Inchcape provided goods and services to Navy ships at ports in several regions throughout the world, including southwest Asia, Africa, Panama, North America, South America and Mexico. Inchcape provided ships with food and other subsistence items, waste removal, telephone services, ship-to-shore transportation, force protection services and local transportation.
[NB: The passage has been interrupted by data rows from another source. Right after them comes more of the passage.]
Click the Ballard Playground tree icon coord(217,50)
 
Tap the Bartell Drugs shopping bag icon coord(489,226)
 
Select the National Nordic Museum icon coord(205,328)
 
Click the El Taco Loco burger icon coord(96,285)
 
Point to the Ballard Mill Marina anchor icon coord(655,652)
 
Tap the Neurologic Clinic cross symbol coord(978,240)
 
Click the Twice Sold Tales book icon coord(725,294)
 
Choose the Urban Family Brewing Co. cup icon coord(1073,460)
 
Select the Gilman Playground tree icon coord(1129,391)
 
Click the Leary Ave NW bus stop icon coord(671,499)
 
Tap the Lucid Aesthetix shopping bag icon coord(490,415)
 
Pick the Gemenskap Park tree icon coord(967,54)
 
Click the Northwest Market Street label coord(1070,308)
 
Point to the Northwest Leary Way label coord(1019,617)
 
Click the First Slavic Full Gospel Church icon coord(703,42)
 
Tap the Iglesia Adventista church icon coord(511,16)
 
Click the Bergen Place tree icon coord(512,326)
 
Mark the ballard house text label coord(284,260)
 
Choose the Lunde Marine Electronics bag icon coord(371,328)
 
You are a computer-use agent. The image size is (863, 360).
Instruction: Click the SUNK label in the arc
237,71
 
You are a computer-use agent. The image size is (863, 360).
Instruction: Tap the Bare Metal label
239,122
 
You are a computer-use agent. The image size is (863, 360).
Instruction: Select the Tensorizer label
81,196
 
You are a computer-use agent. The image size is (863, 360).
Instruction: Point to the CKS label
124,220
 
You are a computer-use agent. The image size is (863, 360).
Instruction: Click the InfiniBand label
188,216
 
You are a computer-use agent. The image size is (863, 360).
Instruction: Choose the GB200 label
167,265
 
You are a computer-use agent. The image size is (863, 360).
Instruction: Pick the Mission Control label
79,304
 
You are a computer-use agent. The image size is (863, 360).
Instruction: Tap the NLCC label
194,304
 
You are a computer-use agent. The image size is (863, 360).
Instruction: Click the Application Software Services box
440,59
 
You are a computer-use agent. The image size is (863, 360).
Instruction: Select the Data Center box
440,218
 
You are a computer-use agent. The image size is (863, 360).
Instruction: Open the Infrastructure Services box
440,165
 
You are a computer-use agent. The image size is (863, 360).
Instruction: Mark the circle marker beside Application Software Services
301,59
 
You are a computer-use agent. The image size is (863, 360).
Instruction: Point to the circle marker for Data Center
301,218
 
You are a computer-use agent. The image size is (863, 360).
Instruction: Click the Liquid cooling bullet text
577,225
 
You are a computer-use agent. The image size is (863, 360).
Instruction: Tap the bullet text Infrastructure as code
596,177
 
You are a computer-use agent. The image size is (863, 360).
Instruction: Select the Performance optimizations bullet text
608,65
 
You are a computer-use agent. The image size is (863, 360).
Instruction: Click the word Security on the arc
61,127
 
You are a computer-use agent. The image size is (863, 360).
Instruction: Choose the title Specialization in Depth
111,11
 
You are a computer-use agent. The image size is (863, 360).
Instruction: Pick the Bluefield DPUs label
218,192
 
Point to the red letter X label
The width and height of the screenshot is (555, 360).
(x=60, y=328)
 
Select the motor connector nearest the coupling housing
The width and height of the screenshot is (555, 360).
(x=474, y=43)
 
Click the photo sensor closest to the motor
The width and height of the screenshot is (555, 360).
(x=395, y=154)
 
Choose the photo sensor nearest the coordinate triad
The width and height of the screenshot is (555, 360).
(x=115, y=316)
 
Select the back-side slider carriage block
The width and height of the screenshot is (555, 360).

The lawsuit alleged that from 2005 to 2014, Inchcape knowingly overbilled the Navy for these services by submitting invoices that overstated the quantity of goods and services provided, billing at rates in excess of applicable contract rates, and double-billing for some goods and services.
“Federal contractors may only charge the government for costs allowed by their federal contracts,” said Acting Assistant Attorney General Chad A. Readler, head of the Justice Department’s Civil Division. “The Department of Justice will take action against contractors that knowingly submit inflated claims to the armed forces—or any other agency of the United States—as those inflated claims wrongfully divert taxpayer dollars.”
“We trust contractors supporting our warfighters to act with the utmost integrity and expect them to comply with their obligations to bill the government as called for by their contracts,” said U.S. Attorney for the District of Columbia Jessie K. Liu. “This settlement reflects our Office’s strong commitment to holding accountable those who violate these fundamental principles, no matter where they may be located.”
“This settlement demonstrates that the Department of the Navy will continue to hold contractors accountable for the agreements they make to supply our fleet,” said Secretary of the Navy Richard V. Spencer. “The Department expects strict adherence to higher standards within the Department and expects the same from its contractors.”
“Fraud is an abuse of the system that siphons resources away from the American warfighter,” said Jeremy Gauthier, Special Agent in Charge of the Naval Criminal Investigative Service’s Washington D.C. field office. “NCIS will continue to work with our law enforcement partners to hold responsible those who would put personal gain above corporate integrity.”
The lawsuit was brought under the qui tam, or whistleblower, provisions of the False Claims Act by three former employees of Inchcape, Noah Rudolph, Andrea Ford and Lawrence Cosgriff. Under the act, a private citizen may bring suit on behalf of the United States for false claims and share in any recovery. The government may intervene in the case, as it did here. The False Claims Act allows the government to recover treble damages and penalties from those who violate it. As part of today’s resolution, the whistleblowers will receive approximately $4.4 million.
The case was handled jointly by the Civil Division’s Commercial Litigation Branch and the U.S. Attorney’s Office of the District of Columbia, with assistance from the Department of the Navy and the Naval Criminal Investigative Service.
The case is captioned United States ex rel. Rudolph v. Inchcape Shipping Services Holdings Limited, et al., No. 1:10-cv-01109 (D.D.C). The claims alleged in the case are allegations only, and there has been no determination of liability.